* **CHALLENGES**:
- A) In the post on UTF-8 encoding, what do most modern CPUs set aside an extra bit of the wafer to do?
- B) Name every UTF encoding mentioned in the post on UTF-8 encoding.

* **TEXT TO READ**:
So you can USE the unicode character set efficiently, given that UTF-16 and UTF-32 can be as much as twice as big depending on how many non-ASCII7 characters you use.
Unicode is a 32 bit codepage set, meaning there are 4,294,967,296 possible characters. UTF-8 allows codepage 0 (ascii7 + some of extended ASCII) to be sent as one byte, while other code pages can be variable width. That makes UTF-8 the most efficient in terms of size if you want to use the unicode character set, and for Latin-1 languages you get a degree of backwards compatibility to classic ASCII -- non-ASCII characters just rendering as a few bytes of gibberish, but the rest being rendered legible.
It's a bit like the CISC vs. RISC architecture argument, where RISC opcodes are usually a fixed width, letting the processor be more efficient internally using less pathways -- CISC tends to be variable length making the bus more efficient, at the cost of increasing the transistor count; which is why most modern CPU's tend to have an extra bit of the wafer set aside to translate CISC to RISC, so you can have the internal efficiency of RISC with the bus efficiency of CISC.

* **GIVEN DATA**:
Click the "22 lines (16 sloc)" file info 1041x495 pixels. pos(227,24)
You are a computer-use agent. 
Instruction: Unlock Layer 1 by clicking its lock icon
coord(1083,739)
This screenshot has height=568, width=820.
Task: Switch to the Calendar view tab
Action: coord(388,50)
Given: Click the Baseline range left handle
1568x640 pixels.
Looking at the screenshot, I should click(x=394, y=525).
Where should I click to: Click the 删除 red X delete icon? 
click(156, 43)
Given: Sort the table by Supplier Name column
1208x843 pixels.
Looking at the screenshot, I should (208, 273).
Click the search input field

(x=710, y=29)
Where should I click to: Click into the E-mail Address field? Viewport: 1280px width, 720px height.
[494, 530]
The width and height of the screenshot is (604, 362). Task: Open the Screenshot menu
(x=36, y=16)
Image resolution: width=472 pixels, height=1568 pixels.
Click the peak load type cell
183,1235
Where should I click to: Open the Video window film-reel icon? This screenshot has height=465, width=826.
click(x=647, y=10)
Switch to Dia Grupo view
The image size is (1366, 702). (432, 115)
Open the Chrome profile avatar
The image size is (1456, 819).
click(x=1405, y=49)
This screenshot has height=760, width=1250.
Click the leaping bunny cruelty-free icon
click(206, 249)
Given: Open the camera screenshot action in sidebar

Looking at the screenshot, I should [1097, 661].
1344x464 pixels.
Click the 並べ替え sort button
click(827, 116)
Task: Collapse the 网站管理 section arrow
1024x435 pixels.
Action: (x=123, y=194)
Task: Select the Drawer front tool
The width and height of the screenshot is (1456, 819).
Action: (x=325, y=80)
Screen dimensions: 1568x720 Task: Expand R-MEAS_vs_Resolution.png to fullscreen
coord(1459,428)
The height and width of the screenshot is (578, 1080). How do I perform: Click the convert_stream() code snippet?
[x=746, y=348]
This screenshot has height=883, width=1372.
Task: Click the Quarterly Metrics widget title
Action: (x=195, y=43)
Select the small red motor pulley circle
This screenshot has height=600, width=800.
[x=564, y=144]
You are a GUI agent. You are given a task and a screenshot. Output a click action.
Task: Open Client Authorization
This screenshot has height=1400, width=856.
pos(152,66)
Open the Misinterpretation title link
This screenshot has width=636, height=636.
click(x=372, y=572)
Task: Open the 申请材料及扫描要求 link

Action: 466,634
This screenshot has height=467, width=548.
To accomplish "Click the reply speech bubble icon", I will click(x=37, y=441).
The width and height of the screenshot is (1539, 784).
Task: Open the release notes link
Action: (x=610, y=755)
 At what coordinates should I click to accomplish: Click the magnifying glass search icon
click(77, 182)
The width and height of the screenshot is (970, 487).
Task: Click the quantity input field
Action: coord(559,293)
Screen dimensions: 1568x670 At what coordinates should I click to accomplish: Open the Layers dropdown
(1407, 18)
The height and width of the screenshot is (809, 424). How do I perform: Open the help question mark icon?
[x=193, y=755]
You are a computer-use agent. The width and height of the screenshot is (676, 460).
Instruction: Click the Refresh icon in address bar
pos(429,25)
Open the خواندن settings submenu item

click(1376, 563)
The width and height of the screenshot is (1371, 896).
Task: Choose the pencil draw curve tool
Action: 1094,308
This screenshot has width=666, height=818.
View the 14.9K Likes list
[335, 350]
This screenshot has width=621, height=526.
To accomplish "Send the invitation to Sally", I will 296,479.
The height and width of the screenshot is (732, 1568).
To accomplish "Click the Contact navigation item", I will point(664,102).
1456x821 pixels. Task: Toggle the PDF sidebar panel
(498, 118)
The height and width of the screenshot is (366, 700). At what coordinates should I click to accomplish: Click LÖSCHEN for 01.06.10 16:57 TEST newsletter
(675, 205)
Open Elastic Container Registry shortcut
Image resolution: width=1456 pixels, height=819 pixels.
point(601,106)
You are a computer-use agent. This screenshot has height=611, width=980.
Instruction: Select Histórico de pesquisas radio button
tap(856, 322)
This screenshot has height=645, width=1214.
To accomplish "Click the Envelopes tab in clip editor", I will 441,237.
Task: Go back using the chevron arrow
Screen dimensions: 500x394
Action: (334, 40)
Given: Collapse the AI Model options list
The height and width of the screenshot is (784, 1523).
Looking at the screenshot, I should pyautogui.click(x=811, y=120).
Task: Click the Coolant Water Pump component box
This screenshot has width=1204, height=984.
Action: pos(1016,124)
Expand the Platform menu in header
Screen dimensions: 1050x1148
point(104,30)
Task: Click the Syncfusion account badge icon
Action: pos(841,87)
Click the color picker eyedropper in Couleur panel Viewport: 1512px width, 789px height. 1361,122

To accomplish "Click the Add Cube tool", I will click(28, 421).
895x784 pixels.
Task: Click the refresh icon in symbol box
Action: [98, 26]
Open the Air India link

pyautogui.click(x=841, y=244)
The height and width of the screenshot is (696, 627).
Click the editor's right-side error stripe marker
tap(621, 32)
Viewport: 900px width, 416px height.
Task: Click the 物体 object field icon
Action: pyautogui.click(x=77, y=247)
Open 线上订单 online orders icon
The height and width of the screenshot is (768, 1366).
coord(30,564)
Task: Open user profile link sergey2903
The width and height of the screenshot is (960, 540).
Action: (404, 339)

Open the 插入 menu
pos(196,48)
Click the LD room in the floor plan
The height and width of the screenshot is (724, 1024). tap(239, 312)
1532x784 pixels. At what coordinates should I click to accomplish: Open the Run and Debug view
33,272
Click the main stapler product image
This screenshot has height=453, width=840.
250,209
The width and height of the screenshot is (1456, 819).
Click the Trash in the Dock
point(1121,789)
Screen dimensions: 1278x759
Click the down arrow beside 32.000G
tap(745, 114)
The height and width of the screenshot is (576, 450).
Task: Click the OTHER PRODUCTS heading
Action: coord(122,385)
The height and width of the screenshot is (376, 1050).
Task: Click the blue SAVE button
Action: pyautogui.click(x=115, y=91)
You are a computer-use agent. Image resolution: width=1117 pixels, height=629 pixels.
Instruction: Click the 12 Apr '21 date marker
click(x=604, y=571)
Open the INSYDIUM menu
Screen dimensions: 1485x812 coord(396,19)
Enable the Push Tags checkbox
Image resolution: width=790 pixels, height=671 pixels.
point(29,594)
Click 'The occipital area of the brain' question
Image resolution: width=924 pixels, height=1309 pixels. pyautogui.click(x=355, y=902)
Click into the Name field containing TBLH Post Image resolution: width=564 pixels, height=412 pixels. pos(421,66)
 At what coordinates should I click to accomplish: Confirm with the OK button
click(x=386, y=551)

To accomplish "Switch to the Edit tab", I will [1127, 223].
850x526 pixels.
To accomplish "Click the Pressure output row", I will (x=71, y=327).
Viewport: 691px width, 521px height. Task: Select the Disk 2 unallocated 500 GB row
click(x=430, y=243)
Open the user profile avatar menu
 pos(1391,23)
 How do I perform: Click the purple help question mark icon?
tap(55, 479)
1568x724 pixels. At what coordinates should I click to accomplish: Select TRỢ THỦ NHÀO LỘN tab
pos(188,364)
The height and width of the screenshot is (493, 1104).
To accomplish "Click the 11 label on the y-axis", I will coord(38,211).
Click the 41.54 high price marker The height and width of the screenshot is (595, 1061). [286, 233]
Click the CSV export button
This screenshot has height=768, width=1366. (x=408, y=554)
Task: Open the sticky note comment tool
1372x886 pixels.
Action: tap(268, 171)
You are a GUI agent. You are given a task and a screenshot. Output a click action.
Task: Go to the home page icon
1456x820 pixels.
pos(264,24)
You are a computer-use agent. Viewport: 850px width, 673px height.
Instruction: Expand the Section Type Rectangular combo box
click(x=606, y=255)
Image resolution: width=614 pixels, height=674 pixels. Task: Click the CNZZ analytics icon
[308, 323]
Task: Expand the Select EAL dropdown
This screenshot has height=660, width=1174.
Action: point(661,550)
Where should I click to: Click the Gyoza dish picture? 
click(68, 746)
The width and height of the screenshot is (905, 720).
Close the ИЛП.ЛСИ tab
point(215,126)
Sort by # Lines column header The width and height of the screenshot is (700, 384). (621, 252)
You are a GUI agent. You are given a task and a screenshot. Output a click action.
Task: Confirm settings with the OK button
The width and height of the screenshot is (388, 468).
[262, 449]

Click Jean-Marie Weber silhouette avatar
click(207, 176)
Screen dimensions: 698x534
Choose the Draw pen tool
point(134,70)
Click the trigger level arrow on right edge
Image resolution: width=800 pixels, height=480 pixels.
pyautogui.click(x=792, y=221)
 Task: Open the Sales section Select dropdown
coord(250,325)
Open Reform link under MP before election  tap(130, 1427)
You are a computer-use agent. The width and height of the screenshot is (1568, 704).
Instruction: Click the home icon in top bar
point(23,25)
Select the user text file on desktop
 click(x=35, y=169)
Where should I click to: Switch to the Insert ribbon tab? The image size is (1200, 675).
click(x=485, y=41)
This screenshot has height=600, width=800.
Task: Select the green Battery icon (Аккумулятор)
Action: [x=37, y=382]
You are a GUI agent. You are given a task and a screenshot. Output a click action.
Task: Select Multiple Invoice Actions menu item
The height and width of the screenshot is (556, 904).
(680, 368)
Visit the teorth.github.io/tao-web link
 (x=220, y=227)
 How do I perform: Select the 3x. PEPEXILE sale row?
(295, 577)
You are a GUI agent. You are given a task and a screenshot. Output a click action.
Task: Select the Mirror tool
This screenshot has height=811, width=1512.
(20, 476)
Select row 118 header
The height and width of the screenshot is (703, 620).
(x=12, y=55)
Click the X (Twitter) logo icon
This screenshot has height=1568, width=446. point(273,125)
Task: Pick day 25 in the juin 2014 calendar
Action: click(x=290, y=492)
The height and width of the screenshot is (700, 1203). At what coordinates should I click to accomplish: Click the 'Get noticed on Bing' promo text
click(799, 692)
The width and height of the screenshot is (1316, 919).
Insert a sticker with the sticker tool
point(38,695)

* **SOLUTIONS BY TASK**:
- A) To translate CISC to RISC.

- B) UTF-8, UTF-16, UTF-32